I am bored. Yes, sure. Smart people shouldn't be bored, they should occupy themselves. Thpft, I'm still bored.

I am so bored that I am about to watch a movie about Arthur Rimbaud. A poet. I've already mentioned today that I do not like poetry. I have probably read something by Rimbaud (hasn't everyone who ever took a literature class?) but I could never say which or what it might have been about if I have. To make matters worse it would appear that Leonardo DiCaprio or however the hell you spell his (stupid, pretentious) name is starring. My only other acceptable option seems to be some crazy western starring Courtney Love (to this day I struggle not to call her Courtney Hole, which I think would be more appropriate anyway) and I cannot possibly stand to watch her act. Although calling it "watching" is a bit off, the movie I'm about to, that is. Since I will likely just have it on while I wait for somebody on my stupid favorites list to update.

The Boy is busy (very) with his computer and appears to have no interest in interacting with me whatsoever.

I have been reading a very cool book. Called Breeders: Real Life Stories from a New Generation of Mothers. It is making me feel much less alone for wanting a baby now, and it is also making me feel like all of these other people did it and in far worse circumstance than I am in -- and did it well -- and that to listen to anybody who says otherwise would be silly.

Dataset records:
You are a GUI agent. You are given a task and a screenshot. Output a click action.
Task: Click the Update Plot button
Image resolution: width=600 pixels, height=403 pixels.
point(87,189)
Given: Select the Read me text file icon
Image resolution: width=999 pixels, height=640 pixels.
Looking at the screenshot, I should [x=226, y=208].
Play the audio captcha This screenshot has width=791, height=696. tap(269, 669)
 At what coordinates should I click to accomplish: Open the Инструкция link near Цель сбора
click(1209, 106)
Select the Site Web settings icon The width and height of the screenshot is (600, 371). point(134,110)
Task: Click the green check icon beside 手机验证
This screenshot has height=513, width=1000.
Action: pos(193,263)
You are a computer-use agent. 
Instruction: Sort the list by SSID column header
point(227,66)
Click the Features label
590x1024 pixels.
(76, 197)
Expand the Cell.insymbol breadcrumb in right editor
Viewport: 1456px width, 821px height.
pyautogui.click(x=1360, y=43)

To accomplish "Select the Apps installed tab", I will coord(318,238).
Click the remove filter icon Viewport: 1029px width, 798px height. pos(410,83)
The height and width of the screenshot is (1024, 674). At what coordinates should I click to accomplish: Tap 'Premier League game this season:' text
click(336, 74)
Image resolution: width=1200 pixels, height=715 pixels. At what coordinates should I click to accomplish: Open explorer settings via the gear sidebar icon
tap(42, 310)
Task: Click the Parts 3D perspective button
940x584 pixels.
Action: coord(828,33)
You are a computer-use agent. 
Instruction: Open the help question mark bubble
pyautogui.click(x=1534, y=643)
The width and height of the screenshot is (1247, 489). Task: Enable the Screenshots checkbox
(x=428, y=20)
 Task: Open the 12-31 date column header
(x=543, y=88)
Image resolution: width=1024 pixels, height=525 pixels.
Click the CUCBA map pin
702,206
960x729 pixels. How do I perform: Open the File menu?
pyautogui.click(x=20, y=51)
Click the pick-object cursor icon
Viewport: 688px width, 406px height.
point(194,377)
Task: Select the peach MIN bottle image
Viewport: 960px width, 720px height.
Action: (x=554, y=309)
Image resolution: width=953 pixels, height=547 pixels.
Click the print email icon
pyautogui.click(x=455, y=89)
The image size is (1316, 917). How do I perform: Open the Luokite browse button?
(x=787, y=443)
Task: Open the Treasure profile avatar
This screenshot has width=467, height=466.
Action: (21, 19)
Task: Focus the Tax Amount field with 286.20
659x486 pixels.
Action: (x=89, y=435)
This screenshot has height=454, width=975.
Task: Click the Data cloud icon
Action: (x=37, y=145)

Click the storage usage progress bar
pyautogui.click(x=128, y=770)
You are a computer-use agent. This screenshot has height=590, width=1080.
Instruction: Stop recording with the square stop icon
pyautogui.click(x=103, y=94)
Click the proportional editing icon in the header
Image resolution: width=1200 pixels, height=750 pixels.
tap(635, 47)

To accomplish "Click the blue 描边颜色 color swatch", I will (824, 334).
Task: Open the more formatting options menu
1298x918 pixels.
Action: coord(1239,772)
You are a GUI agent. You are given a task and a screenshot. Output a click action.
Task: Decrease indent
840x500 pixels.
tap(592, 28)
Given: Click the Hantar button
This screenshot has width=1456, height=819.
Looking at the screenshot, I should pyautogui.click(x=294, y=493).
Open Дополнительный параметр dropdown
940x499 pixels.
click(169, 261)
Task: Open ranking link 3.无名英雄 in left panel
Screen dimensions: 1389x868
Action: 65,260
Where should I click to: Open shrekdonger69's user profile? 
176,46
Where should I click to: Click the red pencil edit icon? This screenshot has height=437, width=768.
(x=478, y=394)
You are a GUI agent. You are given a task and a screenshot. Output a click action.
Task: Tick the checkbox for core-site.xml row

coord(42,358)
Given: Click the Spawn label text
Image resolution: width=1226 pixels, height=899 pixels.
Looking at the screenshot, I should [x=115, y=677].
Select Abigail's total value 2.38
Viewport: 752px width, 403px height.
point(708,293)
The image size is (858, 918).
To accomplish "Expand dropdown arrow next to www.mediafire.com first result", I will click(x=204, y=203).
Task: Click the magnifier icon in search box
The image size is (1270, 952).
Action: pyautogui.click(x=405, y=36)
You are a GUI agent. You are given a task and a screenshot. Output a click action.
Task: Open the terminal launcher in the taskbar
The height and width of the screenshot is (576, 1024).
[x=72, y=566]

What is being asked:
Please reproduce the blog post about being bored in full, word for word.

Final result:
I am bored. Yes, sure. Smart people shouldn't be bored, they should occupy themselves. Thpft, I'm still bored.

I am so bored that I am about to watch a movie about Arthur Rimbaud. A poet. I've already mentioned today that I do not like poetry. I have probably read something by Rimbaud (hasn't everyone who ever took a literature class?) but I could never say which or what it might have been about if I have. To make matters worse it would appear that Leonardo DiCaprio or however the hell you spell his (stupid, pretentious) name is starring. My only other acceptable option seems to be some crazy western starring Courtney Love (to this day I struggle not to call her Courtney Hole, which I think would be more appropriate anyway) and I cannot possibly stand to watch her act. Although calling it "watching" is a bit off, the movie I'm about to, that is. Since I will likely just have it on while I wait for somebody on my stupid favorites list to update.

The Boy is busy (very) with his computer and appears to have no interest in interacting with me whatsoever.

I have been reading a very cool book. Called Breeders: Real Life Stories from a New Generation of Mothers. It is making me feel much less alone for wanting a baby now, and it is also making me feel like all of these other people did it and in far worse circumstance than I am in -- and did it well -- and that to listen to anybody who says otherwise would be silly.